*** VORLIEGENDER TEXT

Deutschlands Digitalminister Karsten Wildberger (CDU) hat ausgerufen, dass Entbürokratisierung durch KI ein „Schwerpunkt der Staatsmodernisierung in dieser Legislatur“ werde. Kein Wunder: Die Bundesregierung will die Bürokratie-Kosten binnen vier Jahren um 25 Prozent und damit rund 16 Mrd. Euro senken. Laut einem Sprecher des Ministeriums nutzen bereits alle Ressorts KI-Anwendungen. Sie fassen etwa Informationen zusammen oder erstellen Dokumente und Texte. Jedes Ministerium beschleunige so schon heute Verwaltungsabläufe.

******
*** BEREITGESTELLTE DATEN

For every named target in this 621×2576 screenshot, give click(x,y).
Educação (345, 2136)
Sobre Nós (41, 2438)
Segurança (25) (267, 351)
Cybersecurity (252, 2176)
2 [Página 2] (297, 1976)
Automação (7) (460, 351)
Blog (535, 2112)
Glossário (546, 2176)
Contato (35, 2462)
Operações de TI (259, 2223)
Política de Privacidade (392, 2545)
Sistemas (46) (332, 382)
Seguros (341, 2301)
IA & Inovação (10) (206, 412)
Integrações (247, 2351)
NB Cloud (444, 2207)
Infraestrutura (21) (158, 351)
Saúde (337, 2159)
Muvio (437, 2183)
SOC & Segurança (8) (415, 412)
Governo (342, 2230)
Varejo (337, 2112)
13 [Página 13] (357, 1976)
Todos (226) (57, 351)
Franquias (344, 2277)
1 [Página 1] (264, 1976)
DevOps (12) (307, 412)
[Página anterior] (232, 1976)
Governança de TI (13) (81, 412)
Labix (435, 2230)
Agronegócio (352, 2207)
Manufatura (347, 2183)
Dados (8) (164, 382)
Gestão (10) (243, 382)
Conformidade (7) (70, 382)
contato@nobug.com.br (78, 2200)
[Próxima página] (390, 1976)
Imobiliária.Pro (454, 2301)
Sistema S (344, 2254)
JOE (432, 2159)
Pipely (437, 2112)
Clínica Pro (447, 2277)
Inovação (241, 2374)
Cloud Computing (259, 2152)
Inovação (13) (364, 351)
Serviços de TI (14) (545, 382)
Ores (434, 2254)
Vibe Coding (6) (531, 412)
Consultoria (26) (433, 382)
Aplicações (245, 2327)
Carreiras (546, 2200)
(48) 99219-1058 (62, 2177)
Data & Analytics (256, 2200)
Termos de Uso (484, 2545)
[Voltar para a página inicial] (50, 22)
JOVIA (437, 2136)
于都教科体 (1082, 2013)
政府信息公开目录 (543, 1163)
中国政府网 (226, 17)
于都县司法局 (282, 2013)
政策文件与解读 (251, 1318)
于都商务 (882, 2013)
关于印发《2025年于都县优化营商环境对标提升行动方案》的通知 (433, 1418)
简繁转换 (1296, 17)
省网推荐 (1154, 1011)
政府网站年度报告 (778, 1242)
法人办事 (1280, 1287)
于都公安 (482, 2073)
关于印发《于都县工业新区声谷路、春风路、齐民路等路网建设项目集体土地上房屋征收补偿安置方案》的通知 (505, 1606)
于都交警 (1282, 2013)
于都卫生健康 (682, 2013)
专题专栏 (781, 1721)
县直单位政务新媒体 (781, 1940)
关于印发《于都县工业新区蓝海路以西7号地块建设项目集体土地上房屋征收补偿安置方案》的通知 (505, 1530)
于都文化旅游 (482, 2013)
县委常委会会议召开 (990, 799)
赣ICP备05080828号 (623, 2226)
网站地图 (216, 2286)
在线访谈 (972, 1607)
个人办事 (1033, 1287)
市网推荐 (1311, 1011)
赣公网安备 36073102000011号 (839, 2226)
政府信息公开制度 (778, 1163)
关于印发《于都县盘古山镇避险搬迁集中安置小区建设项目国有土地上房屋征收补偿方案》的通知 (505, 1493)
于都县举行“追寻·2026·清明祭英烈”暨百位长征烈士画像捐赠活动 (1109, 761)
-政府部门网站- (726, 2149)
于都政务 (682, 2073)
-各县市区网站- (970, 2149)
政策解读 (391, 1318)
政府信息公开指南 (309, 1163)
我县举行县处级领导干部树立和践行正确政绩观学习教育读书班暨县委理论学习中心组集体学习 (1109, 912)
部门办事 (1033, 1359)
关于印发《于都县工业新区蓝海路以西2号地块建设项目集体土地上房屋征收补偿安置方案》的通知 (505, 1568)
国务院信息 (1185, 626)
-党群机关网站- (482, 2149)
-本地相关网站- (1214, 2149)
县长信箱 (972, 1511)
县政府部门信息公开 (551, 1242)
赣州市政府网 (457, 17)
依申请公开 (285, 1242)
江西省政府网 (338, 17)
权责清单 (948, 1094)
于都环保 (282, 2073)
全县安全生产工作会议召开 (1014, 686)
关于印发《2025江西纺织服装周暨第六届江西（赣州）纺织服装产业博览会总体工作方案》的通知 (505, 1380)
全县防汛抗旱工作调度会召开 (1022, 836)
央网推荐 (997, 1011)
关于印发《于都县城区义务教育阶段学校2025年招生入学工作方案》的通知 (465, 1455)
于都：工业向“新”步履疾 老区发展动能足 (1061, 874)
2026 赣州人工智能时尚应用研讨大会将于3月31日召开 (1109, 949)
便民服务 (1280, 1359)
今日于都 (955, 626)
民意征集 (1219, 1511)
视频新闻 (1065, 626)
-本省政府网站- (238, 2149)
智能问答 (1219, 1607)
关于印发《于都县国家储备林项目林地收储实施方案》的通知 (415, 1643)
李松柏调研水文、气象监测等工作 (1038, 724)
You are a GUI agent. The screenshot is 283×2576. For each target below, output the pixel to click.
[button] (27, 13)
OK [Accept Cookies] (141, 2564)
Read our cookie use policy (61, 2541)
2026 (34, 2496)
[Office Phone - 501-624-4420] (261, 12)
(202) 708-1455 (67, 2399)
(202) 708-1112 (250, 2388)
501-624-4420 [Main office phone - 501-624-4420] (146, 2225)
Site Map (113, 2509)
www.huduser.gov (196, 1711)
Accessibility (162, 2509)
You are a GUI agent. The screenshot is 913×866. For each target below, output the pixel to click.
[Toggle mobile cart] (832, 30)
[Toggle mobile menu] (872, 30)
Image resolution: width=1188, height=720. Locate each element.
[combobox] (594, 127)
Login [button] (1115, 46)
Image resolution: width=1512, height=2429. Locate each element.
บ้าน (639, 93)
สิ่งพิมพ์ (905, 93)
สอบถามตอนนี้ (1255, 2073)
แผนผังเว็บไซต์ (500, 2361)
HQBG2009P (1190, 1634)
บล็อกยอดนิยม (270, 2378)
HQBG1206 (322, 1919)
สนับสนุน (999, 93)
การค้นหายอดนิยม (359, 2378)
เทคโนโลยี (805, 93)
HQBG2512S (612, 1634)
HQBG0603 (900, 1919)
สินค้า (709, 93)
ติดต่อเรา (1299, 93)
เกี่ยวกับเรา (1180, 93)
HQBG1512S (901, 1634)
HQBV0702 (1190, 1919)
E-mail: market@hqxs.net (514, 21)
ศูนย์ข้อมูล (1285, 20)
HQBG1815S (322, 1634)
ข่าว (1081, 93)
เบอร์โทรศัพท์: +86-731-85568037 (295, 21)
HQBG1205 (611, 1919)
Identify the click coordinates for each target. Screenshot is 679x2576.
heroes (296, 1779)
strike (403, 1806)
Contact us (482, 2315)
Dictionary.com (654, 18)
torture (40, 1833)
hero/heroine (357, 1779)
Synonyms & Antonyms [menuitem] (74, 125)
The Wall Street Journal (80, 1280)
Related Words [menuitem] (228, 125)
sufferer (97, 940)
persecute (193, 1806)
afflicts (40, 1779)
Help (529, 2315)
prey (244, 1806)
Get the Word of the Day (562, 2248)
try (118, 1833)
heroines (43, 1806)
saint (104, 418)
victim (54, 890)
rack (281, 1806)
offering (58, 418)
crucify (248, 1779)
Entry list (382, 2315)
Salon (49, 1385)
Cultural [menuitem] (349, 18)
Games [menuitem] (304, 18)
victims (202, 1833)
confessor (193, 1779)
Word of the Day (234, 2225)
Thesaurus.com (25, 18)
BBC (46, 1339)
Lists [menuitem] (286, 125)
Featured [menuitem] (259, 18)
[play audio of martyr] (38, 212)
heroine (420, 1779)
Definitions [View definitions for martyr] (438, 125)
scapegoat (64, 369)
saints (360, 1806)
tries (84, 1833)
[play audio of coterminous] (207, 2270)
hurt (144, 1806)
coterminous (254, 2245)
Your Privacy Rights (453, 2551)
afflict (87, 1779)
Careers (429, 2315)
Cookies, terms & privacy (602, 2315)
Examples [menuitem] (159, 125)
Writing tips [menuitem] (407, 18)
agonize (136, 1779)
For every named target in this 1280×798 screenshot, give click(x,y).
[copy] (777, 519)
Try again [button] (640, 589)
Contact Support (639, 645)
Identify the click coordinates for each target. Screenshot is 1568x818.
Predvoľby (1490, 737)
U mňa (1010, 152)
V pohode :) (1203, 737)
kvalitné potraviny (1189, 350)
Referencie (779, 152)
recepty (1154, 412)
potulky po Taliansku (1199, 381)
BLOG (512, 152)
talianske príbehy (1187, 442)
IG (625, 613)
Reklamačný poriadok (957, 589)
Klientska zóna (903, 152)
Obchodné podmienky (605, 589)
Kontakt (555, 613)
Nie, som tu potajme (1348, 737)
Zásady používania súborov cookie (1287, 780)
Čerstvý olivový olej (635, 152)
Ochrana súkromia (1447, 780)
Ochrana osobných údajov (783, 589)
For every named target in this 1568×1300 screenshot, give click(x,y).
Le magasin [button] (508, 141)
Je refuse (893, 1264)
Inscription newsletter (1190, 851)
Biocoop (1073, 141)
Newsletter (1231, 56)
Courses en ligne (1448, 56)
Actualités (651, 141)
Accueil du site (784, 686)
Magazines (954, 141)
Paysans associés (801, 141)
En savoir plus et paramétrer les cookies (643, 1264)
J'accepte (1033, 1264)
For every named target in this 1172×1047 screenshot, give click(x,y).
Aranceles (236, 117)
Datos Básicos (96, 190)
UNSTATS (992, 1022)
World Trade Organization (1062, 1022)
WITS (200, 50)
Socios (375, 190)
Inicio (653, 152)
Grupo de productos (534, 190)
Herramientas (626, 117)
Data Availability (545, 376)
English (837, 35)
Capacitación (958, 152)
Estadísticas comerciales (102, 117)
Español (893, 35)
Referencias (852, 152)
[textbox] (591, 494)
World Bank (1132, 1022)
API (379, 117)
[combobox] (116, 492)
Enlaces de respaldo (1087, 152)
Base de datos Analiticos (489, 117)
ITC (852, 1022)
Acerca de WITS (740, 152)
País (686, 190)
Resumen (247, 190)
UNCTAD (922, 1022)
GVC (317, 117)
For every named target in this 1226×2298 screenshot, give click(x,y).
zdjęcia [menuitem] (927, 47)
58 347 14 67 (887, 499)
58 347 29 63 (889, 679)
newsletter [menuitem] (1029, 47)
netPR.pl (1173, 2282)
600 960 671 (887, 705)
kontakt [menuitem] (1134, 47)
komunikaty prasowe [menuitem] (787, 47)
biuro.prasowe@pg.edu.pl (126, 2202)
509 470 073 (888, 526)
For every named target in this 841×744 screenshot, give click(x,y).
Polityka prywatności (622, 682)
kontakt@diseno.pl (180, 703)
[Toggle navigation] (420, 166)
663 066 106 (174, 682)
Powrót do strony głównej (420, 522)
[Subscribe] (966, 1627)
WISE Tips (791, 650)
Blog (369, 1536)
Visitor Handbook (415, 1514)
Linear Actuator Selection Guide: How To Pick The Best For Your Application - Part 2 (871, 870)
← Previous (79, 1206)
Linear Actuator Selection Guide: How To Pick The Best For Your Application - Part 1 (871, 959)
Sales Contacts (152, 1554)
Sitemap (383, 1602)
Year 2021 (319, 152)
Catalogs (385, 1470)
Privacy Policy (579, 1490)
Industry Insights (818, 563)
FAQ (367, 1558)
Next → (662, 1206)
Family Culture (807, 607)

******

AUFGABEN:
1. Um wie viel Prozent will die Bundesregierung laut dem Text zur Entbürokratisierung durch KI die Bürokratie-Kosten binnen vier Jahren senken?
2. Führen Sie bitte den Text zur Entbürokratisierung durch KI im Anschluss an seinen letzten Satz weiter.
Die Zeilen haben mit dem Text zur Entbürokratisierung durch KI nichts zu tun.

ERWARTETE ANTWORTEN:
1. Um 25 Prozent, also rund 16 Mrd. Euro.

2.
Deutschland gehen jährlich 5 Mrd. Euro „durch die Lappen“
Jörg Niehaves beobachtet, wie viel effizienter Verwaltungen durch KI-Anwendungen tatsächlich werden. Der Informatikprofessor und Politikwissenschaftler leitet die Arbeitsgruppe „Digitale Transformation öffentlicher Dienste“ an der Universität Bremen. Ein einfaches Beispiel sei die Übersetzung von Behördenkommunikation in leichte Sprache, da sparen die Behörden schon heute Zeit und Personalkosten, so. Niehaves.
Die Potenziale seien aber noch viel größer: „Der Bundesrepublik gehen bei öffentlichen Ausschreibungen jährlich etwa 5 Mrd. Euro für die Recherche und die Erstellung von Unterlagen durch die Lappen“, sagt Niehaves zu Capital. Würde man ein Sprachmodell mit den bisherigen Ausschreibungsdaten trainieren, könnte man die Zeit und Kosten „drastisch reduzieren“.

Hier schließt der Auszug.